## Work task 1
List the reading materials that the essay on meditation and spring leaves names as "spiritually uplifting."
## Work task 2
In the essay on meditation and spring leaves, how old did the writer's son turn a couple of weeks ago?

I woke this morning to the barest hint of light creeping up the sky behind the far houses on the eastern edge of my little subdivision, where the farmland begins. I had had a restless night, as I do sometimes when I feel my faith in “a benevolent Universe” as a friend of mine calls God, waivers. I have been ruminating lately, like a cow chewing her cud three times too long, over the meaning of life. My life, specifically.

I really don’t know what sets off a period of time like this, but I am ever so grateful when it comes to an end, usually in a profoundly simple way. I have been doing a couple of things differently every day that always help me shift if I will be patient and stick with it. The first thing I do after I get out of bed is go into my healing room, light a candle, put on some soothing music, and then meditate. I try to find some gratitude, first thing, for the new day.

A few minutes of meditation is enough, I tell myself, even if I’m mostly just sitting and thinking and doing everything but meditating. My body in the chair is an acceptable start. Then I read a bit of “spiritually uplifting” material such as a Rumi poem or two, or a bit of the “I AM” discourses, or perhaps the Bible. If I have the time, and sometimes if I don’t, I make myself write a line or two about what I’ve read in my daily journal. Less than a week of this will produce a lightening of spirit for me. I will begin to see the world in a brighter light again, regardless if outer circumstances have changed or not.

So it was today. I had put my recyclables out by the curb last night and this morning I found a few more things in my kitchen I could put in the bin in my driveway. It was very early, before the neighborhood was stirring, but the birds were singing and the light was that glorious yellow that comes with dry, cool air and altitude. A steady breeze blew through the mostly young, thin trees causing their trunks and branches to wave briskly across the sky. I held my breath for a minute, absorbing the texture of the air moving across my skin and the colors of the bright blue sky and the new green leaves on every limb.

My son’s birthday is in mid-May. When he was a little boy and the idea of weeks and months was still pretty much beyond him, I told him he would know that his birthday was getting closer once the leaves started coming out on the trees. He would know that his birthday was almost there as soon as all the trees had their new leaves, I said. He would get excited when I would point out the blanket of green emerging in the spring. “What day is coming soon?” I asked him.

“My bert-day!” he would exclaim.

This morning I thought again of that ritual we used to share, though it is long past the time I could hold him in my arms and point to the trees. He turned 22 a couple of weeks ago after all, on his journey to manhood and no longer a curly-haired toddler. When I was a girl and the old Maple trees in our front yard made shade again, I knew school would soon be out and summer would begin. Summer was my favorite season.

It’s this kind of gentle and life-affirming shift in thinking that I’m talking about that a few days of meditative practice miraculously produces. There is a part of me that gets discouraged if I watch too much news, or spend too much time alone and brood about all the “what ifs” and “if onlys” that will never come to be. I can lose perspective thinking about how my marriage ended or the gnawing fact that I still miss the family members who have passed away. Emotionally it’s kind of like taking a can of black paint and splashing it over everything indiscriminately.

So when I can look out the window and have my thought process arrested by the shimmering shadow of a tree, vibrating and undulating across the garage door of the house across the street, I celebrate. The part of who I am that is alive and well and joyful in each moment has come to the fore. With no conscious effort on my part, the melancholy dissipates. I have found my connection to God again.

Oh yes, and there is an added bonus to the leaves returning to the trees. It’s my birthday when they all come back, too. This year I turned 60.

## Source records
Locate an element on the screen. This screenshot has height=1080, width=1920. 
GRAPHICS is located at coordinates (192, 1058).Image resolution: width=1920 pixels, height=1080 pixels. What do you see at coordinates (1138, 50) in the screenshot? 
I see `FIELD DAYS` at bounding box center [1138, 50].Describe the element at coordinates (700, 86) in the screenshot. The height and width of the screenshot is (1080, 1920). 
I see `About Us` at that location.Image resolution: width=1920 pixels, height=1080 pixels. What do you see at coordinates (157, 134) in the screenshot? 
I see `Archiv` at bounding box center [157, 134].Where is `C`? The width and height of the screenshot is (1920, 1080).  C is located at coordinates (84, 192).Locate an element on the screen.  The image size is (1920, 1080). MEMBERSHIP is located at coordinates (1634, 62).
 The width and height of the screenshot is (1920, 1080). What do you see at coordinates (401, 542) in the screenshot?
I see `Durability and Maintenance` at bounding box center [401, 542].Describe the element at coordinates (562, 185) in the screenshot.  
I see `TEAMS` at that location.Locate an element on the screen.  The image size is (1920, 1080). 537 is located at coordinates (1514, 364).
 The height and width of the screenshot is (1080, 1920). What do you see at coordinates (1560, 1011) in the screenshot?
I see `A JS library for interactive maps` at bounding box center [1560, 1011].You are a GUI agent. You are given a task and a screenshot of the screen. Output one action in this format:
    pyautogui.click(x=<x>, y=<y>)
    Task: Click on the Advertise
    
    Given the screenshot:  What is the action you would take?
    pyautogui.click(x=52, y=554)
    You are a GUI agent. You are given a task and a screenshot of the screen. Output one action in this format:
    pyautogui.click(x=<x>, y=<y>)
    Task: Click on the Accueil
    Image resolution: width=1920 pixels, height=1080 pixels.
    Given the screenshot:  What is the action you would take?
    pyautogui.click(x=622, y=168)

## Final answer 1
A Rumi poem, the "I AM" discourses, the Bible

## Final answer 2
22